▸ **WORK INSTRUCTIONS**
1. Reproduce the passage on the FTX Recovery Trust lawsuit word for word, from "This lawsuit represents" to "lawsuit against Binance[10].".
2. Answer these questions using the passage on the FTX Recovery Trust lawsuit:
(a) Bankman-Fried resigned from Genesis Digital's board one day before what event?
(b) How much has the trust distributed to creditors to date?
(c) How many megawatts of mining capacity does Genesis Digital operate?

SELECTED TEXT Start Marker

The legal action is grounded in federal bankruptcy law and Delaware’s Uniform Fraudulent Transfer Act, which allow the trust to pursue “avoidance actions” to recover pre-bankruptcy transfers. The complaint asserts that the transactions were structured to benefit Bankman-Fried personally, externalizing risks to FTX creditors. Notably, Bankman-Fried resigned from Genesis Digital’s board one day before FTX’s November 2022 bankruptcy filing[7]. The trust also claims the mining company’s U.S. subsidiaries, including entities like Dog House TX-1 and Mother Whale LLC, operate as “alter egos” of the parent company, potentially exposing the entire corporate structure to clawback claims[8].
This lawsuit represents the latest phase of the FTX Recovery Trust’s broader asset recovery campaign. To date, the trust has distributed $6.2 billion to creditors across three tranches, including $1.2 billion in February 2025 and $5 billion in May 2025, with an additional $1.6 billion slated for September 30, 2025[9]. These efforts aim to recover nearly half of the $16.5 billion earmarked for victims of FTX’s collapse. The Genesis Digital case follows a $175 million settlement with Genesis Global Trading earlier this year and a separate $1.76 billion lawsuit against Binance[10].
The outcome of the lawsuit could significantly impact the remaining recovery efforts, as the trust seeks to maximize returns for creditors amid ongoing litigation. Bankman-Fried, currently serving a 25-year prison sentence for fraud and conspiracy, faces an appeal scheduled for November 4, 2025[11]. Meanwhile, Genesis Digital, which operates 500 megawatts of mining capacity across 20 global data centers, has explored an initial public offering in the U.S. as recently as July 2024[12]. The mining firm has not publicly responded to the allegations.

SELECTED TEXT End Marker
EXCERPTED RECORDS Start Marker

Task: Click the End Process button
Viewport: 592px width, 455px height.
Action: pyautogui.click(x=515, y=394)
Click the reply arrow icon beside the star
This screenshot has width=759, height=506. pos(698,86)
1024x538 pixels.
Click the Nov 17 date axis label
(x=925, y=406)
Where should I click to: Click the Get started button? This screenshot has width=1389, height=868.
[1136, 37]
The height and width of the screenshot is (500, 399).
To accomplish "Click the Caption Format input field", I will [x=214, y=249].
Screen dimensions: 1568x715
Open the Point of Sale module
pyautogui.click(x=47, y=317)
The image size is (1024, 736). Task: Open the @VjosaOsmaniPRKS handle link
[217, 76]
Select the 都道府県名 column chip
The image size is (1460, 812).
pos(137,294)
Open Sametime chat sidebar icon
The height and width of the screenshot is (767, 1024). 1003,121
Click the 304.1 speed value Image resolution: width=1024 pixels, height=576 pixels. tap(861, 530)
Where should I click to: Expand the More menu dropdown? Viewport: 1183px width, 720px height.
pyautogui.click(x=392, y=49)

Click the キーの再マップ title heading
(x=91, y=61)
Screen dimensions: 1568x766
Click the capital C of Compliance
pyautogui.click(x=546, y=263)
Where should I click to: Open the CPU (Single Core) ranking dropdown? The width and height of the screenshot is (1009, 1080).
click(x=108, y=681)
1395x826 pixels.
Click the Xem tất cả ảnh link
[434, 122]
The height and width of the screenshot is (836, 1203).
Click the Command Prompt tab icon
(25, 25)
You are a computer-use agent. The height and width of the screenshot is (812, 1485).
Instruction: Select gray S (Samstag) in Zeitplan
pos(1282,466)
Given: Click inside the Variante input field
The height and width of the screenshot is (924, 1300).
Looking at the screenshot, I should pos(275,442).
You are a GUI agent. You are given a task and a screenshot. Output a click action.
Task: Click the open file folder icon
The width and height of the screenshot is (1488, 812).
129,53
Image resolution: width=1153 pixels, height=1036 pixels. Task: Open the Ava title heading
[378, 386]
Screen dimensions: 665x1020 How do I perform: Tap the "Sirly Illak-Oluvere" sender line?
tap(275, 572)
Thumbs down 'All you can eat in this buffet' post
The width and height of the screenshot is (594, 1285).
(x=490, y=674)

EXCERPTED RECORDS End Marker

▸ **YOUR RESPONSES**
1.
This lawsuit represents the latest phase of the FTX Recovery Trust’s broader asset recovery campaign. To date, the trust has distributed $6.2 billion to creditors across three tranches, including $1.2 billion in February 2025 and $5 billion in May 2025, with an additional $1.6 billion slated for September 30, 2025[9]. These efforts aim to recover nearly half of the $16.5 billion earmarked for victims of FTX’s collapse. The Genesis Digital case follows a $175 million settlement with Genesis Global Trading earlier this year and a separate $1.76 billion lawsuit against Binance[10].

2.
(a) FTX's November 2022 bankruptcy filing
(b) $6.2 billion
(c) 500 megawatts